Resume the passage below about the Colombian band Aterciopelados, continuing it from its final sentence.

++++ EXCERPTED TEXT

Buitrago and Andrea Echeverri, guitar and vocals, are the two founding members of Aterciopelados, which has changed lineups throughout the years.

"We didn't want to sound like anything in English or Spanish," Buitrago added. "The very intense Mexican movement was rescuing its roots, and that inspired us, but we also had our musical traditions and decided to look for our own sound."

During a Friday, April 12, performance at Paper Tiger, Buitrago and Echeverri will be accompanied by the same band they've used for the past three years: guitarist Leonardo Castiblanco, keyboardist Paula Van Hissenhoven and drummer Jonathan Lacouture. The band's tour also takes it to El Paso, Austin, Dallas and Houston this month.

El Dorado is an album that not only touches on bolero but Colombian pride ("Colombia Conexión), Santana-esque percussion ("Candela"), Sex Pistols-meets-Andalusia ("No future") and spite ("La estaca"). The latter is a liberating #MeToo stream of insults that would make Paquita la del Barrio proud; look up "Rata de dos patas."

To date, the album has sold more than 600,000 copies. LA's Al Borde magazine ranked it No. 9 on a list of 250 Iberoamerican Albums in 2006, and in 2013, it landed at No. 13 on Radiónica's Colombian rock: 100 Albums, 50 Years list. In 2001, Time magazine chose Aterciopelados as one of the 10 Best World Bands.

++++++++
++++ INFORMATION PROVIDED

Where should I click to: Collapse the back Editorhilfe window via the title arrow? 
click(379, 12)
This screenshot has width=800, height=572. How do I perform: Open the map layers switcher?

++++++++

* [EXERCISE RESULT]:
"It was like utilizing our parents' music," Echeverri said. "What happened to [El Dorado] was the result of everything we heard on public transportation, in stores, mixed with our own personal tastes."

Up until El Dorado — named after the legend of Spanish gold diggers in the Americas and Colombian Indigenous people covering themselves with gold dust — few outside of Colombia had even heard of Aterciopelados. The punkish 1993 debut Con el corazón en la mano was sloppy and sounded like it was recorded inside a shoebox, but "Mujer gala," the group's first hit, allowed it to tour the country extensively and "properly record" their follow up, solidifying a growing underground rocanrol movement in Colombia.

"For the first album, we rehearsed at a bar Héctor used to own and recorded at a commercial jingles studio," Echeverri said. "[For El Dorado], we had more time and budget, a better studio, and the will to sound more like Aterciopelados and less like La Pestilencia [Buitrago's former punk band]."

After the COVID pandemic marred El Dorado's 25-year celebration tour, the band played the album in its entirety twice in 2023. By by the time they reach San Antonio, though, the tour will have taken a different form: there will be plenty of El Dorado, but hits from other albums as well.

"We started realizing too many people don't know El Dorado and they get sad if we don't play 'Baracunátana' or 'El album,'" Echeverri said. "So we decided to visit our whole history, including things from [2018's] Claroscura and [2021's] Tropiplop."

"We were always daring in our fusions and mixes of styles on our earlier albums, and I hope we're still making daring music," said Buitrago, who's much more open when it comes to embracing new musical trends. On the other hand, Echeverri assures us there is one thing we won't hear when the band comes to SA.

"I detest reggaetón with all my heart," she said. "[Buitrago] likes it, but he likes everything, even Enrique Iglesias. I think [reggaetón] is terrible, I can't stand it." (Thank you.)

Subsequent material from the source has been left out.